4. You very carefully avoided any mention of a problem. Fortunately I can guess that you think "i == j == 2" means something, when in fact it does not. (Well, it does; I forget whether == associates l-to-r or r-to-l; if it associates r-to-l, it means "i==1 && j==2", if it associates l-to-r, it means "false".)

Note also that if you declare the array as double ** in your function prototype, you will not be able to use [bracket][notation] to access elements.

5. okie i changed my if condition. Now if i cant use bracket notation then how can i access elements. initially i was trying to use M[][5] but that did not work either. any suggestions?

6. Well, M[][5] does work, assuming MAXSIZE == 5. If not, it won't work, and it's not supposed to. (And even if it is, you should say M[][MAXSIZE] anyway.)

Edit: Oh, and don't pass Matrix as &Matrix -- you had that right in the first post.

7. thank you very much tabstop. works perfectly. i guess the whole problem was "i==j==2". good observation because it was tricky
thank you again

8. Originally Posted by Kernel Sanders
Declare it as a 'double **' instead of a 'double [][]'
Tabstop hinted at it: This is actually incorrect - for arrays that are not dynamically allocated [1], using double[][SIZE] is the correct way. The double ** form assumes that the argument is an array of pointers [if we keep the rest of the code in the function the same], and that the first pointer points to an array of double.

A two dimensional array when passed to a function is not turned into an array of pointers to arrays of elements by the compiler. The compiler does the same thing for two dimensional arrays (or n-dimensional) as it does for single dimension arrays: It passes the address of the first element.

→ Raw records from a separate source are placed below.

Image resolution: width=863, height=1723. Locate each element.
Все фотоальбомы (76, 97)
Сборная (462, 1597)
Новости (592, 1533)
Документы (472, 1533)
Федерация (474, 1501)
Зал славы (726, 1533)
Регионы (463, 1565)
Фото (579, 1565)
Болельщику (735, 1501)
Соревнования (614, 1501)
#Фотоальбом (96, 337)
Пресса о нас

In the case of n-dinensional arrays, all dimensions except the first one must be given so that the compiler can determine how to find each dimension from the index - because essentially, the array is just a flat piece of memory to the function being called.

[1] It doesn't HAVE to be dynamically allocated, but it does have to be an array of pointers to double that is passed in, and those pointers should point to a suitable array of doubles.

--
Mats